Сверху эта скала прикрыта гранитной шапкой — ветер, кружась в вихре от основания скалы до ее вершины, как по движению штопора, обвалил с шапки все углы и со временем округлил гранит.
Ветер, танцующий волчок, принесет с собой песок, посыплет к подножию скалы, затем покружится вокруг столба, оставляя на скале влажные следы, поднимется потом на верхушку, побегает по кругу шапки — шапка тоже вспотеет ненадолго, — полетит серым вихрем к небу, разматываясь и уменьшаясь постепенно, и где-то, уже на черте видимости, подберет он тонкий свой хвост и растворится, превратившись в беспокойный и подвижный слой воздуха, из которого потом снова рождаются ветры и воздушные течения.
Скала была вся в глубоких трещинах — в них и свили себе гнезда птицы, — и, прыгая из трещины в трещину, коршун поднимался наверх, как по лестнице. Песчаник возле нижних расселин был покрыт красными пятнами окаменевшего мха, в них поселилась колония мелких жучков, они вели там понятную только их разуму работу — перегрызали волоски, бывшие некогда стебельками мха, уносили на расстояние бега в пол секунды и складывали там кучкой. Коршун опустил клюв в мох, но жучки в суете не заметили его.
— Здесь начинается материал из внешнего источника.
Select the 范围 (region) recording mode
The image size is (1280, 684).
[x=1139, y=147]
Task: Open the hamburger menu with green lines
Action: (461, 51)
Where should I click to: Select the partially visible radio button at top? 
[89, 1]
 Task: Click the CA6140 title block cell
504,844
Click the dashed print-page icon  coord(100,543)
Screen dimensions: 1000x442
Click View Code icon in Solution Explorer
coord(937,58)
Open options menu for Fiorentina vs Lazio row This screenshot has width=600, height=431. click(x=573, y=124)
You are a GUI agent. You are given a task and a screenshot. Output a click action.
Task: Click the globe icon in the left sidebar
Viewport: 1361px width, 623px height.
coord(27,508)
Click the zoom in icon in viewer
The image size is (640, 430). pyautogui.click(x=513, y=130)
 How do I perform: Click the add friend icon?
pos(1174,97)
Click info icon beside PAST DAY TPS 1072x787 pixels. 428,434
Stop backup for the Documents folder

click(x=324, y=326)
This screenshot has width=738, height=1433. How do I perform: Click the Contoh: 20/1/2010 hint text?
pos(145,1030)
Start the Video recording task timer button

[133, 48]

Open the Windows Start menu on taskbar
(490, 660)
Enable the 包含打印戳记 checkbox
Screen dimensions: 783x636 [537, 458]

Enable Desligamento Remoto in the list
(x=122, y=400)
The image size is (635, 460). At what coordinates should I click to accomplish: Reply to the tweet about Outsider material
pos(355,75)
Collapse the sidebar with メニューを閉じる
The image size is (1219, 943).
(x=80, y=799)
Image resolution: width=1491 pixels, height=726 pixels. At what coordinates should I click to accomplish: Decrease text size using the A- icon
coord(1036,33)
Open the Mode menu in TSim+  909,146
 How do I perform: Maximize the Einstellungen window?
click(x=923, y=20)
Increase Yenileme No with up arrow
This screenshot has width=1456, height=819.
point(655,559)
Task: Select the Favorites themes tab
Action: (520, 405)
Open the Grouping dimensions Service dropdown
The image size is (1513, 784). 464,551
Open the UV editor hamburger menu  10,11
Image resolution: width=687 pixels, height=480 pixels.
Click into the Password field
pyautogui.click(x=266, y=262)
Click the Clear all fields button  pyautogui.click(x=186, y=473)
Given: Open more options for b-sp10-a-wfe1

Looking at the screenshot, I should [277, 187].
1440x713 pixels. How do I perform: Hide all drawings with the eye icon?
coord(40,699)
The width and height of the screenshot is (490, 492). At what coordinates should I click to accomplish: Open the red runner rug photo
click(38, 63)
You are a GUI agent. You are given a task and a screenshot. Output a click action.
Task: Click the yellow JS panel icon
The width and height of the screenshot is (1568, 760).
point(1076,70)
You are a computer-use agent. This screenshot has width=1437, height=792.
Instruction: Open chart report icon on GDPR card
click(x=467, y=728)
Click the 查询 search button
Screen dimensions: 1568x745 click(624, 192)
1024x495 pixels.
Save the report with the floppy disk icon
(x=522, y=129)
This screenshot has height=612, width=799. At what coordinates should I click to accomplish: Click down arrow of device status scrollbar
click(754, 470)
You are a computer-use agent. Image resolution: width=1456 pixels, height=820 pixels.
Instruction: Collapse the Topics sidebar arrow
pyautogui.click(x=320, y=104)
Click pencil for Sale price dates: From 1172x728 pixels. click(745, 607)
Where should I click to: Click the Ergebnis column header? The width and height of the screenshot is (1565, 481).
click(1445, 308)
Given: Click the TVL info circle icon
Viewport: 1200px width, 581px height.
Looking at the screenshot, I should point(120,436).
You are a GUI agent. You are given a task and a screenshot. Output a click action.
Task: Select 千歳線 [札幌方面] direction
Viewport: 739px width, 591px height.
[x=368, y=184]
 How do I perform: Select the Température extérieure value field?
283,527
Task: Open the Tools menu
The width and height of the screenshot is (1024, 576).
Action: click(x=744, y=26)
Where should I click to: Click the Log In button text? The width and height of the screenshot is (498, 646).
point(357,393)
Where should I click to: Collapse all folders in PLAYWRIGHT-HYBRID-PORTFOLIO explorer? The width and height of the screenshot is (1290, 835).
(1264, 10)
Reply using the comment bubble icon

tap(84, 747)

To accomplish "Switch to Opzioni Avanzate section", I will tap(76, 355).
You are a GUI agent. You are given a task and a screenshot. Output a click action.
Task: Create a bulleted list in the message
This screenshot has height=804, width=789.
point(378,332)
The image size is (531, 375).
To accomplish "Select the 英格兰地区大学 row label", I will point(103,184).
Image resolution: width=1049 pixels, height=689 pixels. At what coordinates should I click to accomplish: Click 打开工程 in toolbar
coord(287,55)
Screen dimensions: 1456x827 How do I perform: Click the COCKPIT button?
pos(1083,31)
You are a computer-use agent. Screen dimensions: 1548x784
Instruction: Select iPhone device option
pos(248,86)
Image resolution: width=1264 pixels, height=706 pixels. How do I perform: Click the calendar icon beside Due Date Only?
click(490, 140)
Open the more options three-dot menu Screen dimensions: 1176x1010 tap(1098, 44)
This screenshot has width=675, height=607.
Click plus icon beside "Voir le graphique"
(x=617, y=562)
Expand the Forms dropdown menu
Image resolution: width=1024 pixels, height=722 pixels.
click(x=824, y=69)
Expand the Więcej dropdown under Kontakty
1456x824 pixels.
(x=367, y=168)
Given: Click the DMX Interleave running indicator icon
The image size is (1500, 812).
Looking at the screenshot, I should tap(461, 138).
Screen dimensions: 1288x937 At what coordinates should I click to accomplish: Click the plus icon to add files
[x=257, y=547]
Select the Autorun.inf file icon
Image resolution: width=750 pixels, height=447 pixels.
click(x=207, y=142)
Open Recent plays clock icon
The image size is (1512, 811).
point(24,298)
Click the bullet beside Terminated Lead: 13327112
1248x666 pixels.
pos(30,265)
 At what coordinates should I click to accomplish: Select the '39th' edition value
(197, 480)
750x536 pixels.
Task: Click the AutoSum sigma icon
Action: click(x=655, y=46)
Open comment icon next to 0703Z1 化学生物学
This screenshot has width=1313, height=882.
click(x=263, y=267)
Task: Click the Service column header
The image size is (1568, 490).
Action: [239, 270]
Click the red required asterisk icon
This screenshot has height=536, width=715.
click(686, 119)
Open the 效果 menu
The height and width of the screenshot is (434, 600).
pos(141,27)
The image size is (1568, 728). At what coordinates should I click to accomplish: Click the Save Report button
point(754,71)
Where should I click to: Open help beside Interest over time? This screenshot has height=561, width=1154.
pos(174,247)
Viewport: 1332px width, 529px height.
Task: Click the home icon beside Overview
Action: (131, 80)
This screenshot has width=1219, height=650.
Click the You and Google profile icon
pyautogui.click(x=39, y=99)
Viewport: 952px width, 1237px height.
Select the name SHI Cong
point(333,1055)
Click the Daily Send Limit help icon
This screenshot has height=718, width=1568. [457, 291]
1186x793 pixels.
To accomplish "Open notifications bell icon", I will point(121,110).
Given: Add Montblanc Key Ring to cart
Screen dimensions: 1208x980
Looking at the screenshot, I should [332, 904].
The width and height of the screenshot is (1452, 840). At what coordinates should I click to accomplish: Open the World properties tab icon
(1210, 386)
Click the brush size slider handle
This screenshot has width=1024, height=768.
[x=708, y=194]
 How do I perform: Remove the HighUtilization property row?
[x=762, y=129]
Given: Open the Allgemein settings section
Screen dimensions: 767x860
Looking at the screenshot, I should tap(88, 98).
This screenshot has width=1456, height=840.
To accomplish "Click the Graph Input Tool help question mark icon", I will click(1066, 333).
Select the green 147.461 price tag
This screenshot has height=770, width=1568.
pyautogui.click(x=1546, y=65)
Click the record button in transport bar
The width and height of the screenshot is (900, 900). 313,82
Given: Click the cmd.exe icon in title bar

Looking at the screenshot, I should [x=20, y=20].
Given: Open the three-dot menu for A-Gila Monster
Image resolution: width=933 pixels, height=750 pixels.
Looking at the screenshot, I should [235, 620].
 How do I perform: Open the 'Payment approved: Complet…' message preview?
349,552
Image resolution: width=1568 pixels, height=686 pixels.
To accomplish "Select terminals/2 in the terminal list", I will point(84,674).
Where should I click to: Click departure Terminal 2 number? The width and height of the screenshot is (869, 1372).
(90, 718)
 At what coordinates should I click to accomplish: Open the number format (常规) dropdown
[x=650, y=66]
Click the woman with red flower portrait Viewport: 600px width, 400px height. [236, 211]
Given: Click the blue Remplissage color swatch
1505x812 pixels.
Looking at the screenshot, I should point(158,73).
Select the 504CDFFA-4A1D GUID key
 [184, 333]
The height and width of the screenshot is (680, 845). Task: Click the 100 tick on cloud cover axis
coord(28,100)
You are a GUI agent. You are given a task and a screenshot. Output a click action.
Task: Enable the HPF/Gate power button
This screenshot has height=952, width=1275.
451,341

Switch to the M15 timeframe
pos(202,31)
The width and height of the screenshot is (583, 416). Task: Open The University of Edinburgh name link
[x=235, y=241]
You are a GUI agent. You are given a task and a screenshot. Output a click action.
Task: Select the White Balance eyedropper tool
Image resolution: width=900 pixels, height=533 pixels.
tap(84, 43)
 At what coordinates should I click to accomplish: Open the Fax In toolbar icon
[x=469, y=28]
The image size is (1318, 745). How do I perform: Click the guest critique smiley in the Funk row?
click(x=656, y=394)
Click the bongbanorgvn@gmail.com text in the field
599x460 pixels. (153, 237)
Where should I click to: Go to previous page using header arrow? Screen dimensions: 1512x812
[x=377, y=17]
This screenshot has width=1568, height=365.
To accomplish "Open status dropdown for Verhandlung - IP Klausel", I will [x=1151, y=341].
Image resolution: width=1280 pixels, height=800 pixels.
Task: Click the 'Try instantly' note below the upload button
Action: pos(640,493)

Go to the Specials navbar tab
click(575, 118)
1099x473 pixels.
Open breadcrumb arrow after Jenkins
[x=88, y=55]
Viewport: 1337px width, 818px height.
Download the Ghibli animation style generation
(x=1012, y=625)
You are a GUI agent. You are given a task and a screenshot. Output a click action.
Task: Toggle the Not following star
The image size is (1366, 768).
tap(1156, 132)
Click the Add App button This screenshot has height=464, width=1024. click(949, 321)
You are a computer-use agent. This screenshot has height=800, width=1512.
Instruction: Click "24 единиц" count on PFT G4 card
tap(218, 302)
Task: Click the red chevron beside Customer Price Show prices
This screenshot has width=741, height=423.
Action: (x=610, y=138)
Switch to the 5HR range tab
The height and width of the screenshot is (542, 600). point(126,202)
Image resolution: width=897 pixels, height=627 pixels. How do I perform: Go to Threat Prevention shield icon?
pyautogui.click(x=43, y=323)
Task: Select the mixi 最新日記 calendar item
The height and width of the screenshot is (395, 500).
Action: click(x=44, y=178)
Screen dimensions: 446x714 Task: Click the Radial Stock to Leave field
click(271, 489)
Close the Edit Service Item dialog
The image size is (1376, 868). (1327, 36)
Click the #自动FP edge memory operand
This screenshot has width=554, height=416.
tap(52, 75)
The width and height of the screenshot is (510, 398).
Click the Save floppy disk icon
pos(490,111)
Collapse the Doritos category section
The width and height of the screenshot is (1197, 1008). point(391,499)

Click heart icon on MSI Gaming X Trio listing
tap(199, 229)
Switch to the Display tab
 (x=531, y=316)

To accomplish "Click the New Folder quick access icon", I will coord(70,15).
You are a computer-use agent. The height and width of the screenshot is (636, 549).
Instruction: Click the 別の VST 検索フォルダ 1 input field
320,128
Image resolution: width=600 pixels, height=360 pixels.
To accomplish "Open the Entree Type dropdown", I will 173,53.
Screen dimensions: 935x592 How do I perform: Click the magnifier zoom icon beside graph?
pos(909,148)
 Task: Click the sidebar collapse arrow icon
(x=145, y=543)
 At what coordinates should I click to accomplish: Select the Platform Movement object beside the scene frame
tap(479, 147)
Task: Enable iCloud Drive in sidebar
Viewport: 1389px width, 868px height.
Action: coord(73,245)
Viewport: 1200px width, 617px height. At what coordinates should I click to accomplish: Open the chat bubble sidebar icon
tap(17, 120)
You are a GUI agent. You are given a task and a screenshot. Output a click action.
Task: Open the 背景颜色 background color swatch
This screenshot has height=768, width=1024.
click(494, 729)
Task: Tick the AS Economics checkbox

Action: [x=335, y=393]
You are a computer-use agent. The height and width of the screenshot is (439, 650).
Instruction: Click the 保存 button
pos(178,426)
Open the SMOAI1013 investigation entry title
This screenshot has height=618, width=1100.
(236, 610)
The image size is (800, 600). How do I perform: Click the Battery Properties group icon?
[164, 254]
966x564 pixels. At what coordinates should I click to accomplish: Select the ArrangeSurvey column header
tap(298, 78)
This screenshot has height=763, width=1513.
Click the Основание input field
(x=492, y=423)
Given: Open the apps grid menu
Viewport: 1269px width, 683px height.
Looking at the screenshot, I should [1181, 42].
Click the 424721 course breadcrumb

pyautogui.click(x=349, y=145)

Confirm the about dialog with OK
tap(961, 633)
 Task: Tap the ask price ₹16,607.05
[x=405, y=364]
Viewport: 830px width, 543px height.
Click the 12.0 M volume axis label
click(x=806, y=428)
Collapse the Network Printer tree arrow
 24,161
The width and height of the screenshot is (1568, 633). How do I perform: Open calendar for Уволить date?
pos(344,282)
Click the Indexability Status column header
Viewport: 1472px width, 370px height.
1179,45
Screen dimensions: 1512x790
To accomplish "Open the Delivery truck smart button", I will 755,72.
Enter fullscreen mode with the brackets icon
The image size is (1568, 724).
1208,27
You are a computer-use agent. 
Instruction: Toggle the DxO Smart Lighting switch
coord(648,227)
Зато коршун скосил глаза, полюбовался на свой, ставший красным клюв и запрыгал дальше.
Железная пудра на песке у подножия скалы, смешанная с солью, была поднята ветром и рассыпана на мох; со временем она окрасилась в красный цвет от слабых соков этого растения, в котором, пожалуй, в равной доле столько же от камней, от растений и от животных, ибо мох — это основа сущего в пустыне. От него и развились потом, отделившись, три ветки — песок, травы и кустарники, а также птицы и зверье.
Коршун, поднимаясь все выше, прыгнул наконец к расселине, возле которой мелькнуло у него смутное воспоминание.
В расселине в своем гнезде сидела самка, и едва она увидела нашего коршуна, как выглянула и открыла клюв в знак покорности. Не в нетерпеливой гримасе, когда открытый клюв выдает желание получить от пришельца ласку — при этом клюв поднят выше линии головы, — а с застывшим взором, со зрачками, моментально изменившими свой цвет, ставшими из темно-желтых прозрачными, бесцветными и глубокими. Открытый нешироко клюв самка опустила, и коршун постоял и в знак памяти провел окрашенным клювом по ее шее и запрыгал дальше.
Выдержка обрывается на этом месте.